(Page excerpt):
● ● ●

Okay. That's helpful. And then in terms of your total capacity, how much of it is currently down or offline?

G
Gerald Paul
Chief Executive Officer

This is how to say we have very many lines. On the other hand, you can say that all commodity products, at this point in time, are substantially on the max capacity, which on the other hand, gives us, of course, the time of normalization as you will appreciate. So definitely, also historically, times of normalization are sooner or later replaced by times of steep growth and it always has been the case, you remember that. We are equipped, of course for facing this challenge of an increasing demand because we have the machines in place. To give you a number depends really on the line, MOSFETs is quite well utilized – diodes is underutilized substantially. Can I pick a number 20% or something, but this is a vague number. I would have to check line by line.

R
Ruplu Bhattacharya
Bank of America

Okay. No, that's helpful. And then I think on your prepared remarks, you said that recently you saw some recovery in Asia, what drove that?

● ● ●

(Data lines):
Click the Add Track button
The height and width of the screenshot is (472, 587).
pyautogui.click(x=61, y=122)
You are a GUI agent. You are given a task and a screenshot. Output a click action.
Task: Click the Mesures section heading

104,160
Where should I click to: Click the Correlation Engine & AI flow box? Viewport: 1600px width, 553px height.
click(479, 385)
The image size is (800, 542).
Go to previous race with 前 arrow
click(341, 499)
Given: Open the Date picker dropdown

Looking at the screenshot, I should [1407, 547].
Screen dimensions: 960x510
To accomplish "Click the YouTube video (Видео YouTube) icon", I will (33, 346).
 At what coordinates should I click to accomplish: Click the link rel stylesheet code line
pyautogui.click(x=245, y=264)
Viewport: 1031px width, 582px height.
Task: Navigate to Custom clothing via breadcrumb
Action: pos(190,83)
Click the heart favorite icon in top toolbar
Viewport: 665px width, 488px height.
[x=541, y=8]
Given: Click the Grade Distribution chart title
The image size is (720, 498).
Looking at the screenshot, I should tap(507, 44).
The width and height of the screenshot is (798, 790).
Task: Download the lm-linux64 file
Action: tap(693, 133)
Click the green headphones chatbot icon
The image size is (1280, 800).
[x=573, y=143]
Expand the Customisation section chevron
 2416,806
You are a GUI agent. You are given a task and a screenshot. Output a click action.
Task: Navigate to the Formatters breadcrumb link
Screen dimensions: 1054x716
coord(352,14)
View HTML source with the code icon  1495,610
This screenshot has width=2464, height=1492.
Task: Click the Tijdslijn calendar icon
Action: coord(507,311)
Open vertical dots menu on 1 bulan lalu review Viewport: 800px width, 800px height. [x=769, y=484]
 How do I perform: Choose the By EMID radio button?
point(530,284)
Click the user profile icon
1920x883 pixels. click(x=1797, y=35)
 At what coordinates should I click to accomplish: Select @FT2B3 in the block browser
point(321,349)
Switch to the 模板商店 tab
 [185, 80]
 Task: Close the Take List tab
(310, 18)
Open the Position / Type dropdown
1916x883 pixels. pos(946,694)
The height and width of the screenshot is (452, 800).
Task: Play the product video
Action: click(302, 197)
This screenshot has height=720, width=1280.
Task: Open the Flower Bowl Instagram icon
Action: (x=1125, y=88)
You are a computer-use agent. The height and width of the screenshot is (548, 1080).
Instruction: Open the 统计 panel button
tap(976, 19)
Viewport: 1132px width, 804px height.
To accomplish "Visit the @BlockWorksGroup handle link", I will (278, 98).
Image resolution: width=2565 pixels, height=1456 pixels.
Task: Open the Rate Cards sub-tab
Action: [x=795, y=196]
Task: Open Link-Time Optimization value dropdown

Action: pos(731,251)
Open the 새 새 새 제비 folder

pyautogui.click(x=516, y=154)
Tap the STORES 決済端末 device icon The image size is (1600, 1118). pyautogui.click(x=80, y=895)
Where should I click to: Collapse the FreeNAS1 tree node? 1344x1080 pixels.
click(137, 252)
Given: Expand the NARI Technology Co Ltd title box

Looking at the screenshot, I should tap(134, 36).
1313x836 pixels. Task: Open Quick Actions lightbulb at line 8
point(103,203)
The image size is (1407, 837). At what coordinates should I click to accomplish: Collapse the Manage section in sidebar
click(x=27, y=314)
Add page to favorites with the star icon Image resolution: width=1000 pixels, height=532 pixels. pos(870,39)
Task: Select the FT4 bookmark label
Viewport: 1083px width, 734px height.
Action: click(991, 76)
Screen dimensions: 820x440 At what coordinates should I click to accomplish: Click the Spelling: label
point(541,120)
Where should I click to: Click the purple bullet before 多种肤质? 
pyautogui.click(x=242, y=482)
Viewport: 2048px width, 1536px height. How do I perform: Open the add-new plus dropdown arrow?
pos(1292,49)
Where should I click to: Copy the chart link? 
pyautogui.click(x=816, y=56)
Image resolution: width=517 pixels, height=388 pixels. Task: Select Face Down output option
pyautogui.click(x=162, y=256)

● ● ●

(What the task requires): Translate this sentence from the transcript excerpt above into Spanish: "We are equipped, of course for facing this challenge of an increasing demand because we have the machines in place."

(Output for this exercise): Estamos preparados, por supuesto, para afrontar este desafío de una demanda creciente porque tenemos las máquinas instaladas.